February is here, so is my annual physical – part two
By PETER GAITHO
Published February 14, 2010
“Your results are out, and I will be quick,” my doctor said, when I went to get the results one week after the ordeal in his office. I read his face to see if I was in for a death sentence. I remember my communication professor saying that 60 percent of communication is nonverbal. Well, he had never met my doctor. His facial and body language, betrayed zero emotions. Yet in his hands was, what could be the turning point of my life.
The few nanoseconds it took him to flip that folder, appeared to be decades to me. “First, I have good, and bad news,” he started. Several things happened in my system simultaneously. My mouth instantly dried, my heart fluttered, and a thin, cold sweat dripped from my armpits; my hands slippery and my hair up in trepidation.
“First the bad news. Your LDL or bad cholesterol is 215, the maximum should be 200,” he said. “What should I do to bring it down?” I asked in a quivering voice.

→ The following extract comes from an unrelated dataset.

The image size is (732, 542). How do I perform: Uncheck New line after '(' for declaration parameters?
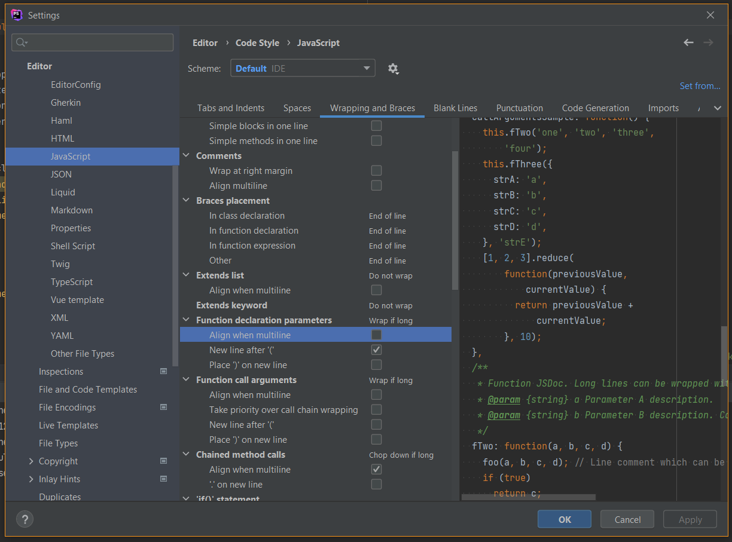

“Avoid red meat, increase nuts, vegetables and fruits in your diet; do more exercises, and you will be all set. I need to see you in six months for a recap,” he spoke with the finality of a Supreme Court judge.
“Next, your TB test is indeterminate, and since you do not have immunization records; I will send you to the hospital for a chest X-ray.” I hate to wait another day for more results.
“You are also required to receive tetanus and hepatitis jabs, the nurse will arrange for that,” he continued. “Ngai baba! Did he just say injections- in plural?” Give me the bitterest herbs, but do not show me the syringe. I have nostalgic memories with those things. I was there, when they boiled injections on a stove at the Lanet Health Centre.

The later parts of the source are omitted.